I was given a SQL query, saying that I have to optimize this query.
I came accross explain plan. So, in SQL developer, I ran explain plan for ,
It divided the query into different parts and showed the cost for each of them.
How do I go about optimizing the query? What do I look for? Elements with high costs?
I am a bit new to DB, so if you need more information, please ask me, and I will try to get it.
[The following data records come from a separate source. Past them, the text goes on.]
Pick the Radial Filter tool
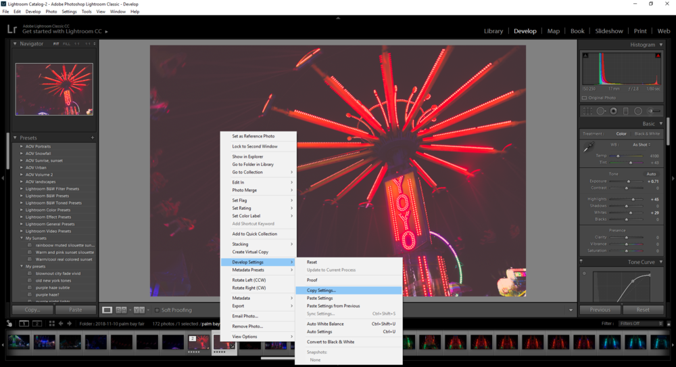Viewport: 676px width, 367px height. [639, 111]
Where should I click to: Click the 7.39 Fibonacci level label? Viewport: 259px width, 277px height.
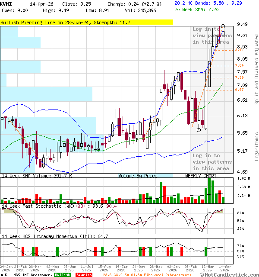click(240, 77)
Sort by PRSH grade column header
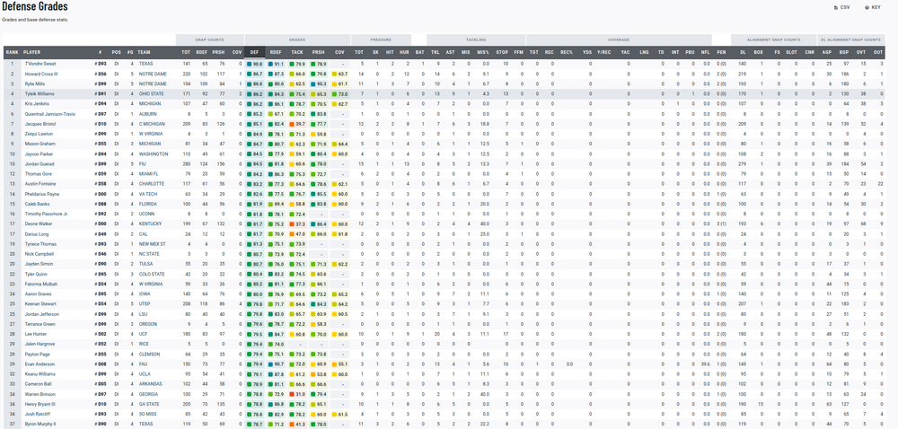This screenshot has width=898, height=429. [x=319, y=53]
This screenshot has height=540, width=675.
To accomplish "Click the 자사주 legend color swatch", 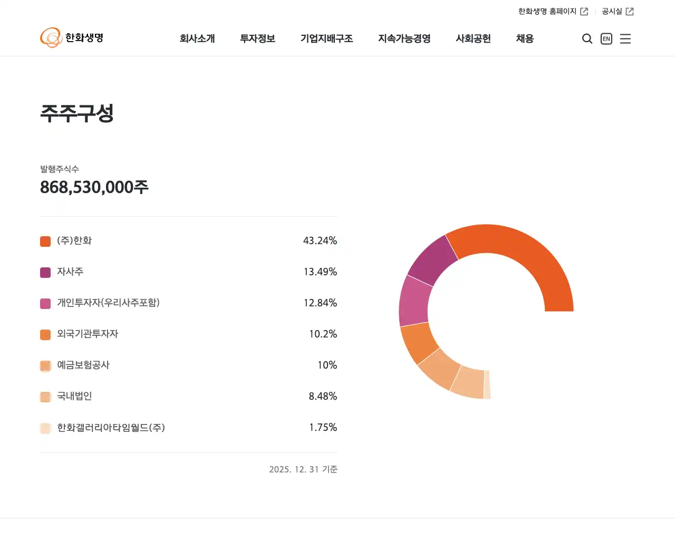I will point(45,272).
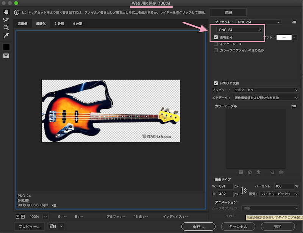Toggle slices visibility icon
The height and width of the screenshot is (233, 303).
(6, 56)
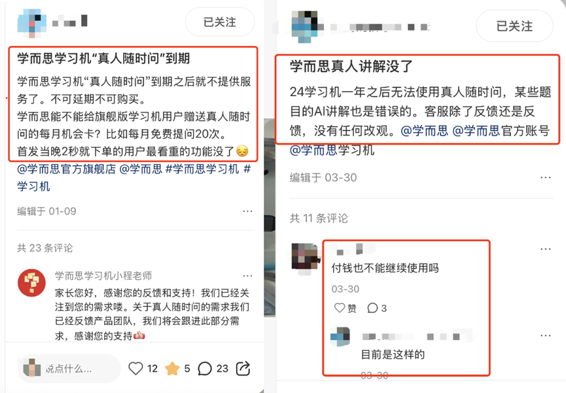566x393 pixels.
Task: Open the @学而思官方账号 mention
Action: [x=501, y=131]
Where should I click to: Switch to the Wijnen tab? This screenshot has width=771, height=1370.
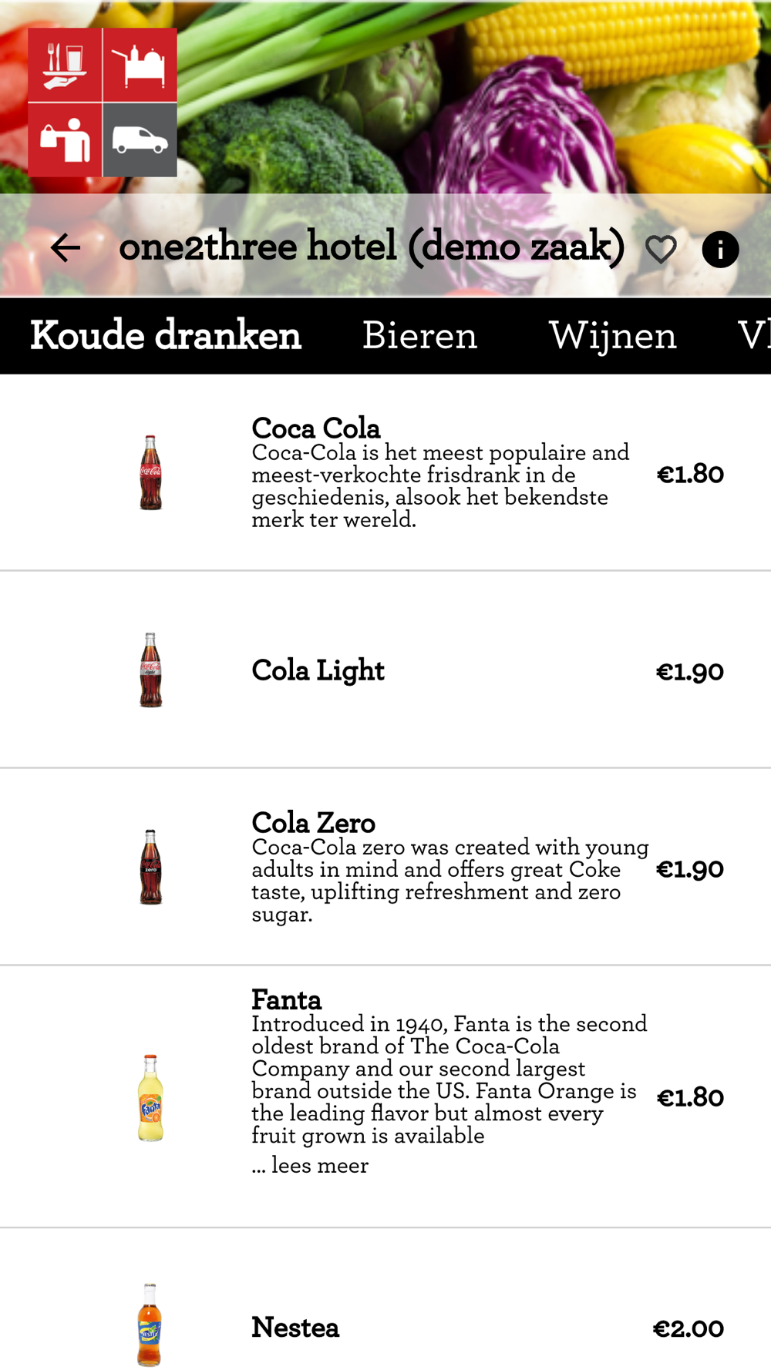tap(612, 336)
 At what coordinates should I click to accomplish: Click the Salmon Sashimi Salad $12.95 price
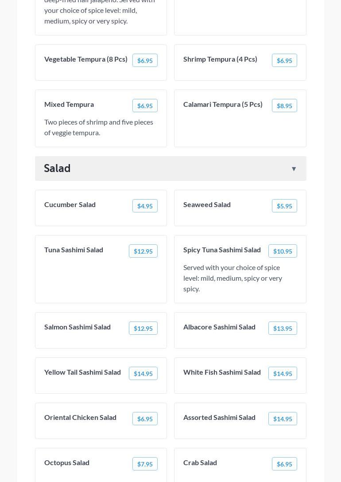coord(143,329)
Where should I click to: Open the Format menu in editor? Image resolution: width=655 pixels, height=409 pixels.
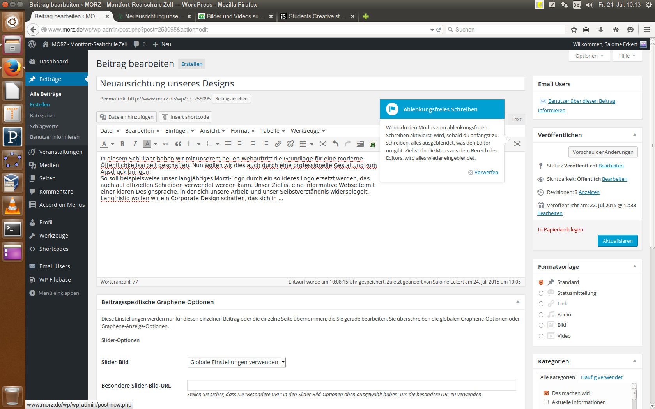[243, 131]
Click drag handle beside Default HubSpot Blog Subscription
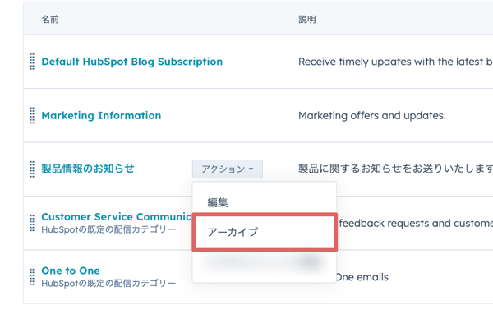Image resolution: width=493 pixels, height=333 pixels. click(x=32, y=62)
I am trying to understand the process rather than just posting the query itself and getting the answer.
The query in question:
SELECT cr.client_app_id,
cr.personal_flg,
r.requestor_type_id
FROM credit_request cr,
requestor r,
evaluator e
WHERE cr.evaluator_id = 96 AND
cr.request_id = r.request_id AND
cr.evaluator_id = e.evaluator_id AND
cr.request_id != 143462 AND
((r.soc_sec_num_txt = 'xxxxxxxxx' AND
r.soc_sec_num_txt IS NOT NULL) OR
(lower(r.first_name_txt) = 'test' AND
lower(r.last_name_txt) = 'newprogram' AND
to_char(r.birth_dt, 'MM/DD/YYYY') = '01/02/1960' AND
r.last_name_txt IS NOT NULL AND
r.first_name_txt IS NOT NULL AND
r.birth_dt IS NOT NULL))
On running explain plan, I am trying to upload the screenshot.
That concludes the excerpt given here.